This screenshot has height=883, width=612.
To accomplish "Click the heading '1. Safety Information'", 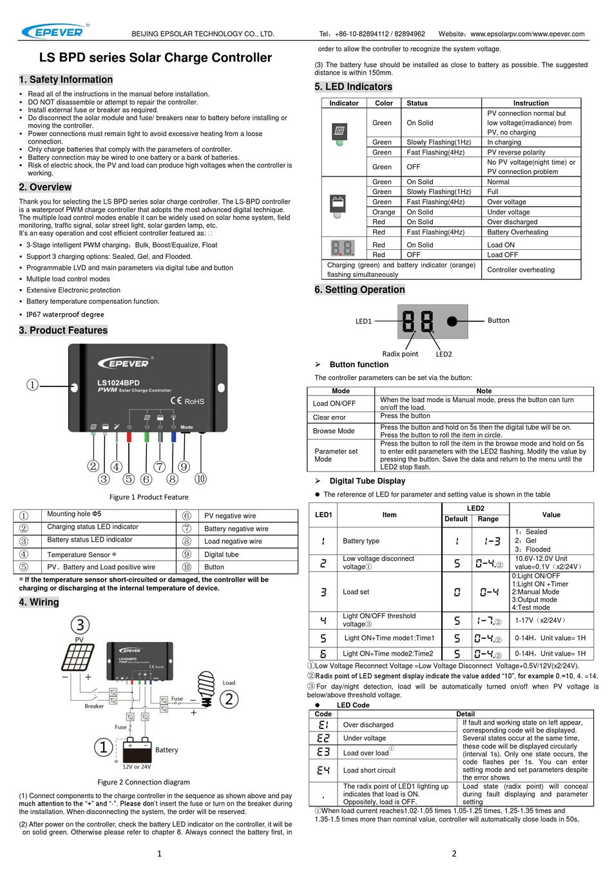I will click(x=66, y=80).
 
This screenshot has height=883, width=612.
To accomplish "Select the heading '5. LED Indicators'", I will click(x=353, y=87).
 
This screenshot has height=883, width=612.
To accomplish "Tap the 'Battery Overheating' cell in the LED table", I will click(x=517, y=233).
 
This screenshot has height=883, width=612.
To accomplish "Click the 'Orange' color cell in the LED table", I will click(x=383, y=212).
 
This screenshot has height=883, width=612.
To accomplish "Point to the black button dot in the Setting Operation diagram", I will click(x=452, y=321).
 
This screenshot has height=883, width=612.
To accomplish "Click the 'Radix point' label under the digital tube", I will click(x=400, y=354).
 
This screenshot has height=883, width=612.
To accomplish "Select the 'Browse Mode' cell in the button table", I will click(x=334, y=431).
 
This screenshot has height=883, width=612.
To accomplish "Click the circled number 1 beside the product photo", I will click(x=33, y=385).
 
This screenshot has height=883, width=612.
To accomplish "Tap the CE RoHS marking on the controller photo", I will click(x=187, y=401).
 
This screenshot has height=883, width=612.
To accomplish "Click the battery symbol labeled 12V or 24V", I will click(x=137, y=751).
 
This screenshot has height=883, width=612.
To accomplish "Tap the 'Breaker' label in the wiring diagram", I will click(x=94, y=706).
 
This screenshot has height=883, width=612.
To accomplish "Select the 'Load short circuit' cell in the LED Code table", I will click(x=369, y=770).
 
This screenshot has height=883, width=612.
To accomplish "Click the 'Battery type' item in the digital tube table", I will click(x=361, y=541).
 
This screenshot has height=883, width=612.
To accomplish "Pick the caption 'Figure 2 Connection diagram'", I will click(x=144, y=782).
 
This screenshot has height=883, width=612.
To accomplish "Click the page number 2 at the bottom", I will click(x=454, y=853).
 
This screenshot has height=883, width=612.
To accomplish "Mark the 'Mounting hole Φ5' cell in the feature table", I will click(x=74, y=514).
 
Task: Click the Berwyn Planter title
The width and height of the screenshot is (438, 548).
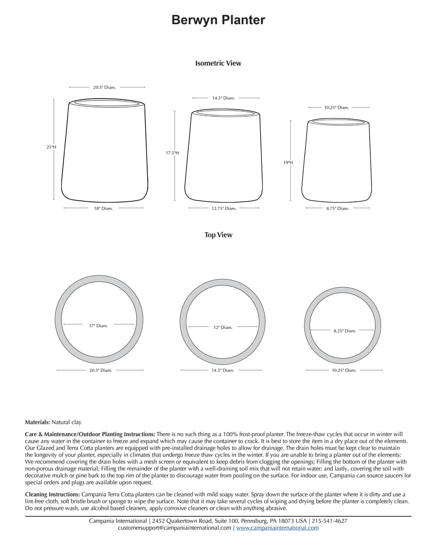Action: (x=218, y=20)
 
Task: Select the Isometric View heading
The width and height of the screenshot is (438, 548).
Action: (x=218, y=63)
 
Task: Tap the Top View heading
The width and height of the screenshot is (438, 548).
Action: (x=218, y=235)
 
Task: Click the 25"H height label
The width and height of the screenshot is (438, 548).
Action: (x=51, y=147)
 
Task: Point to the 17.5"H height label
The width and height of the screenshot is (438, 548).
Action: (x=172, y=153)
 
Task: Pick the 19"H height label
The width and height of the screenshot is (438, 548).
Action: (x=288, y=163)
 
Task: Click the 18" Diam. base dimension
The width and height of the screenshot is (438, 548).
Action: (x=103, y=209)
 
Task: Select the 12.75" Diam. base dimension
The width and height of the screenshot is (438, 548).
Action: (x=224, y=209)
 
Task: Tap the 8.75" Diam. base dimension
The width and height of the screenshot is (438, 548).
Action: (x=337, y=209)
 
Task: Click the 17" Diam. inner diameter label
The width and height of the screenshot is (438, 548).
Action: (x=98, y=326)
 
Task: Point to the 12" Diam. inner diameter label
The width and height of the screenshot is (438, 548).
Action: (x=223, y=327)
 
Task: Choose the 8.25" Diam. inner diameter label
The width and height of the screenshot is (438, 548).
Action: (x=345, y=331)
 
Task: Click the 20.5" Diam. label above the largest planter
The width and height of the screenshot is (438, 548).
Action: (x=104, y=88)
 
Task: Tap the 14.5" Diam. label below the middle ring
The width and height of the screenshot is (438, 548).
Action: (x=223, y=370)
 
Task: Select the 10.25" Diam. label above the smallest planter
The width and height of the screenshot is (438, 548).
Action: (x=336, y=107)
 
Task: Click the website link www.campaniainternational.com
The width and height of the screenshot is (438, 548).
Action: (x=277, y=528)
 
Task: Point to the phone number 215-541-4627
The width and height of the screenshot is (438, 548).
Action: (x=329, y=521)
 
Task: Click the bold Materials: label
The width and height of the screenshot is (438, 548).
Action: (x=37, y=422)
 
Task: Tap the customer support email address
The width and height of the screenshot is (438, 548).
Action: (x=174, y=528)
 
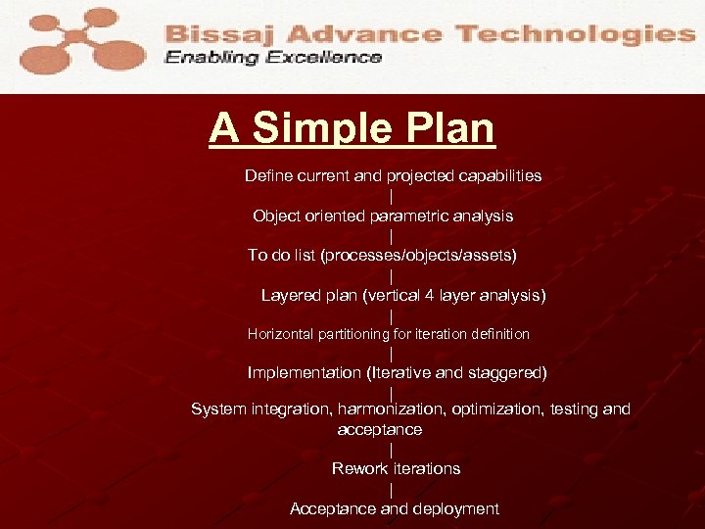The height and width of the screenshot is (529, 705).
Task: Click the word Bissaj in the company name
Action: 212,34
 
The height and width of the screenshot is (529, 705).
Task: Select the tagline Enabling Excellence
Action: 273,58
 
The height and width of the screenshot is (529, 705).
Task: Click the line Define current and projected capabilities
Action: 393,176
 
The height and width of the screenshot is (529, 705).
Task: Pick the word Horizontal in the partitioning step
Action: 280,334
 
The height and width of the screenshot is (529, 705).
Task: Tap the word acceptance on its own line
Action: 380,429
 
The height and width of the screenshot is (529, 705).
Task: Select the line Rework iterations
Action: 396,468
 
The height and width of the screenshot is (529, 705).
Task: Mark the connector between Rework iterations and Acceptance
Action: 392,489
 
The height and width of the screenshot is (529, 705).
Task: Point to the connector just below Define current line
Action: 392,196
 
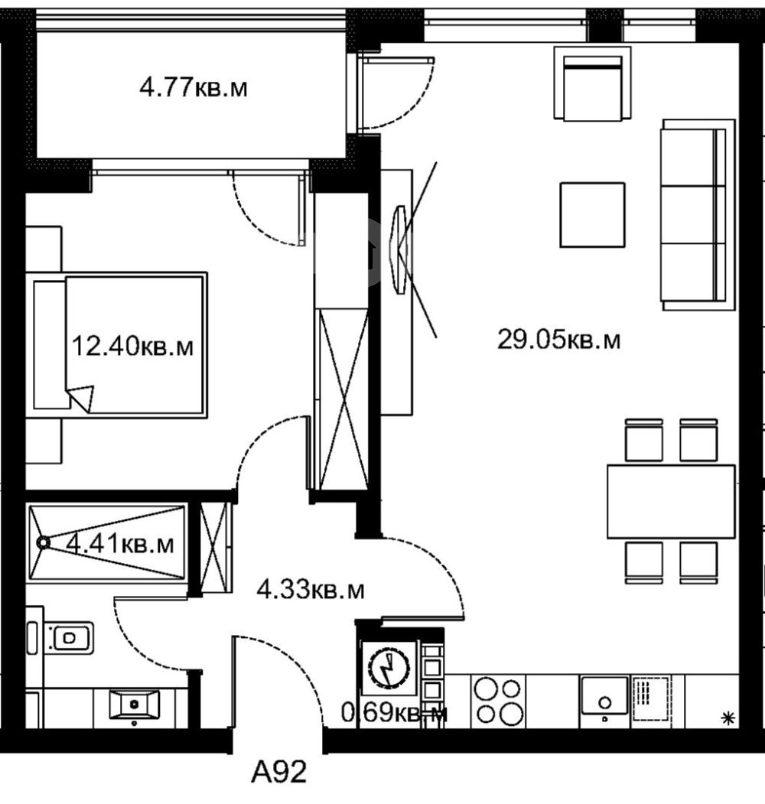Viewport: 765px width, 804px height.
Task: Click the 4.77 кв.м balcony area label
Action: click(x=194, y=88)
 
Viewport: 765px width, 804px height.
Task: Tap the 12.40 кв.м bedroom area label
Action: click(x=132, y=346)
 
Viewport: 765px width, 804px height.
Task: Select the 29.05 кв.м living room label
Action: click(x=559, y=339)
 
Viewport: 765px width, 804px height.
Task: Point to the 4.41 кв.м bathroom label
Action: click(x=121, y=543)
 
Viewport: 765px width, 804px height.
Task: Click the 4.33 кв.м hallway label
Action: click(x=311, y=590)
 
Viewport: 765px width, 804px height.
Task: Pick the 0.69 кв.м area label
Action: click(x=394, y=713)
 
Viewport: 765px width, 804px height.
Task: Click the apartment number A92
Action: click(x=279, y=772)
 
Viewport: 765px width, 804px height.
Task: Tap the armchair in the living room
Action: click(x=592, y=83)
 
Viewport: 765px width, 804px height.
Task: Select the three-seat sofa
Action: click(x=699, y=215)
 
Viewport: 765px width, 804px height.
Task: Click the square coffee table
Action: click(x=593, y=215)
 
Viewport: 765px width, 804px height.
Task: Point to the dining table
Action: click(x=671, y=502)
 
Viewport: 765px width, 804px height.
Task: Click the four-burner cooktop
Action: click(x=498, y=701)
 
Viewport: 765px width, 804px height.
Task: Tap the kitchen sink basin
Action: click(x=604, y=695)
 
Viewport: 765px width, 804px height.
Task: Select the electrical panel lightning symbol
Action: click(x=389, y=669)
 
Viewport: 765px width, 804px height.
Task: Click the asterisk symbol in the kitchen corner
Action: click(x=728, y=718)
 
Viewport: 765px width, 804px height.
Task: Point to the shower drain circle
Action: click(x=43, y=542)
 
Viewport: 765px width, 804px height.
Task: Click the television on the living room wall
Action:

*Goal of the exercise*:
Pull out each line of the records above that contains the word "current", and copy it in full.

*Expected answer*:
Task: Click the line Define current and projected capabilities
Task: Point to the connector just below Define current line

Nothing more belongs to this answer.